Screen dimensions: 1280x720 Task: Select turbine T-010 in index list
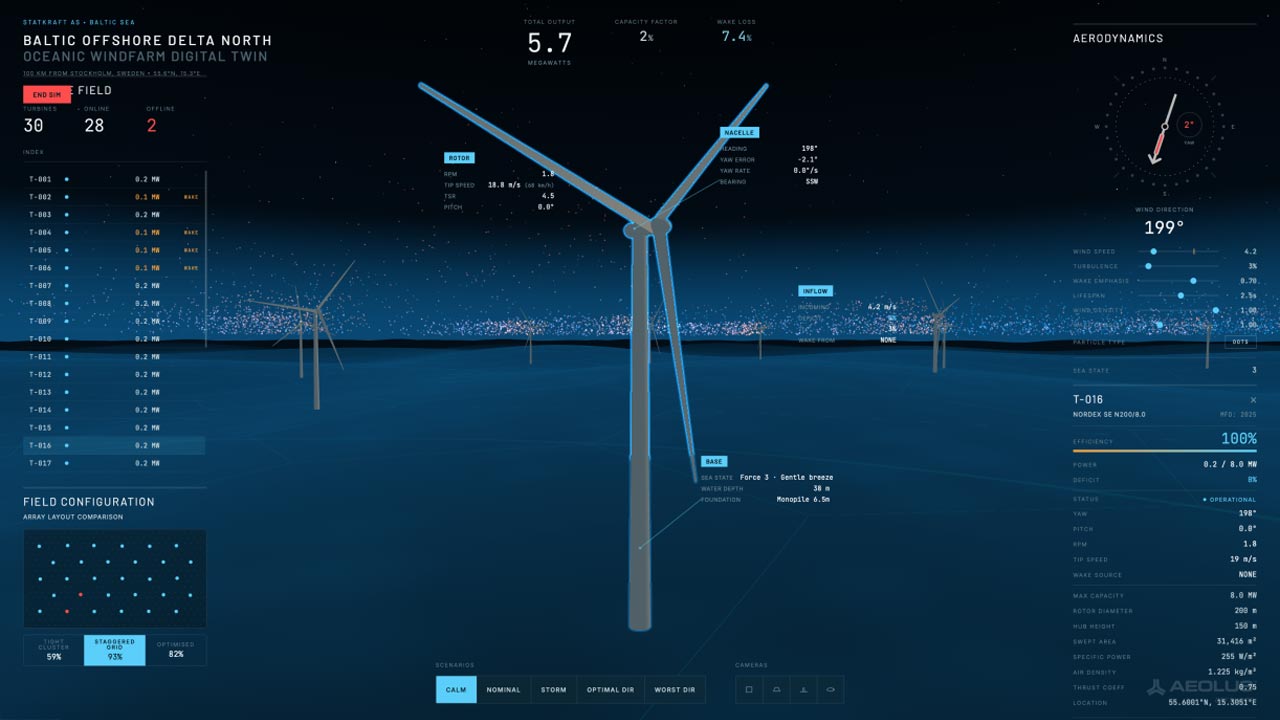[114, 339]
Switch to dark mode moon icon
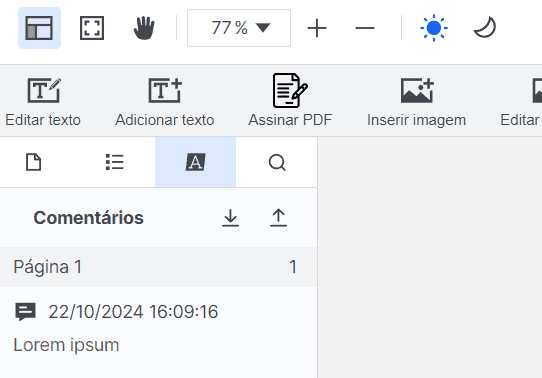 pyautogui.click(x=485, y=28)
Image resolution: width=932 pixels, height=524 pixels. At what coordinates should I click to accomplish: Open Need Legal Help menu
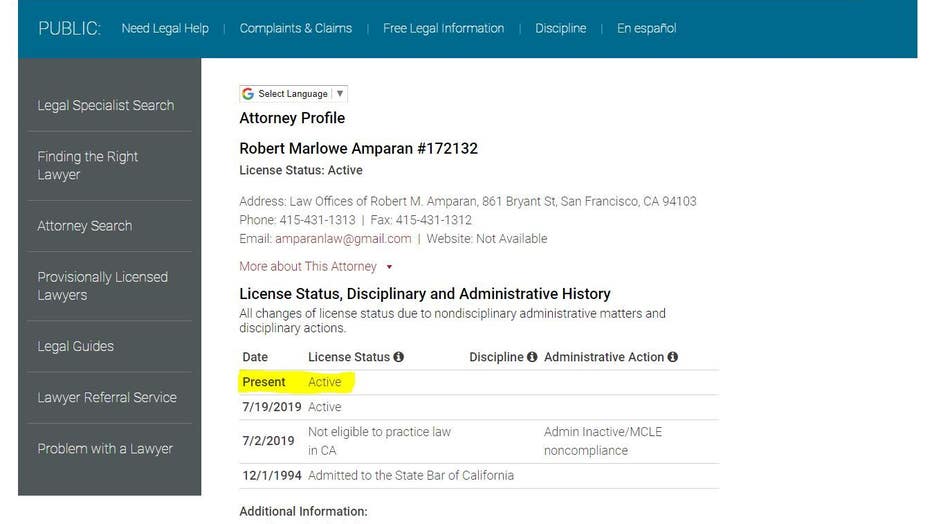pos(165,29)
• • • •
### YOUR GOAL
Each record above needs to be transcribed word for word, with its pictures omitted.

### TASK SOLUTION
Screen dimensions: 1280x720 Task: Select turbine T-010 in index list
[114, 339]
Switch to dark mode moon icon
 pyautogui.click(x=485, y=28)
Image resolution: width=932 pixels, height=524 pixels. At what coordinates should I click to accomplish: Open Need Legal Help menu
pos(165,29)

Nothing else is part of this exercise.